Grade repetition is a familiar topic in Ministries of Education but is rarely discussed as a policy issue in global education. This is surprising in the context of global discussions about education financing, since the cost of many children repeating grades can be astoundingly high.

In this blog post, we review the data on grade repetition in schools in developing countries, looking at: what is known about the scale of repetition in different countries, the estimated cost of repetition to education systems and society, which children are more likely to repeat grades, and the factors that may drive repetition in school systems. Although we do not find the evidence strong enough to recommend whether repetition should be abolished or maintained, there is much to learn from the existing data and research.

We recommend that global and national policymakers firstly understand the cost of repetition so that informed resourcing decisions can be made; secondly learn more about the pedagogical and psychological implications of different repetition policies; thirdly be aware of alternative policy options to help children catch up and maintain pace with the curriculum; and finally invest in more research to establish whether grade repetition or automatic promotion is more likely to improve student attainment and achievement. 

Where repetition rates are high, the costs to education systems (and potentially to societies) are huge

Burundi spends more than 15 percent of its annual basic education budget on repetition, and South Africa spends over $750 million a year on repeaters in primary school alone.
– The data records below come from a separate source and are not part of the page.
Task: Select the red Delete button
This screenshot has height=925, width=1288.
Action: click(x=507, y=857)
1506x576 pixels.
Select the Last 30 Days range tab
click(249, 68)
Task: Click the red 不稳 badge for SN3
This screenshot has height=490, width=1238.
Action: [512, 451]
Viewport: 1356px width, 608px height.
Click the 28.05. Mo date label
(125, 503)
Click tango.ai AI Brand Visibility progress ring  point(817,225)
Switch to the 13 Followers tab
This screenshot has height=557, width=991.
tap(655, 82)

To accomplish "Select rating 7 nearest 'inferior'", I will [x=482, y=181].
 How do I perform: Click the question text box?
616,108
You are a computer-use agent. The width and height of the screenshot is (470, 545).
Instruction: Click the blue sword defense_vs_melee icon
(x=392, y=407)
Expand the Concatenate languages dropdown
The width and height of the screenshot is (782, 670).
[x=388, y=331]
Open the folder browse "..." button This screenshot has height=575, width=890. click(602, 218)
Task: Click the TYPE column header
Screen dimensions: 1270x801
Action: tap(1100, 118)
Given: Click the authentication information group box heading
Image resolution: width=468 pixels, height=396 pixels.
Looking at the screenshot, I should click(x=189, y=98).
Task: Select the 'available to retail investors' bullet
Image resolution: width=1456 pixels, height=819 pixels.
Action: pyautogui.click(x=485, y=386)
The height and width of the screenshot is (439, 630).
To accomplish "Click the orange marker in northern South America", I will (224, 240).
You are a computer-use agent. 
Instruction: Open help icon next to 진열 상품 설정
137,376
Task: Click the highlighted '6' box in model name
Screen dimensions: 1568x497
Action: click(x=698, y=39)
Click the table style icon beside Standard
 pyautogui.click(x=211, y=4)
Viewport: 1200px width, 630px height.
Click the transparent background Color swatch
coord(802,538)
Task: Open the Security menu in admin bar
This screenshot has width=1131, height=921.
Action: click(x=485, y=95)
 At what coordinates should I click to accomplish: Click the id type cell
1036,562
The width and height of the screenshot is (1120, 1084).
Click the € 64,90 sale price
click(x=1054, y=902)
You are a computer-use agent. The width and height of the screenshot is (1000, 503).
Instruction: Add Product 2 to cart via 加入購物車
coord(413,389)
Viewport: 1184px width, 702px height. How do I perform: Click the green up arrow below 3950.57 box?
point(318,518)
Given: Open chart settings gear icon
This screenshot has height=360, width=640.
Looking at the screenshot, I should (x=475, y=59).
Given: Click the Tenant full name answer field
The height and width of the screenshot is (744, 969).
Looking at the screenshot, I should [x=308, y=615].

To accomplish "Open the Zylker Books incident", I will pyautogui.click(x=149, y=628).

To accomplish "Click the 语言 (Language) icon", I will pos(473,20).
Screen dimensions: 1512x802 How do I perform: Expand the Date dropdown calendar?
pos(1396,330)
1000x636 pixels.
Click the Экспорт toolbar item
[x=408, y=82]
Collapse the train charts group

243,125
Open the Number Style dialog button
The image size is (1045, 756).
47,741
The non-monetary consequences, such as gross over-enrollment in the early grades (which lead to overcrowded classrooms and age-distortions), potentially further reduce the efficiency of an education system

Figure 1. Rates and cost of repetition 

Countries shown by the percentage of primary education budget that are allocated to students repeating grades, with Burundi at the highest

Source: Authors’ analysis of UIS data (Latest data since 2013)

Expenditure on children repeating grades is just one part of the overall cost of repetition. If repetition causes lower primary and secondary completion rates, then this would have high cost to individuals and to society. Van der Berg et al. estimate that in South Africa the direct costs of repetition are a tiny fraction (about 1 percent) of the total social loss incurred through far fewer adolescents obtaining the school-leaving certificate after 12 years. Of course, these data must be considered alongside scenarios where children do benefit from the remedial effects of repetition. 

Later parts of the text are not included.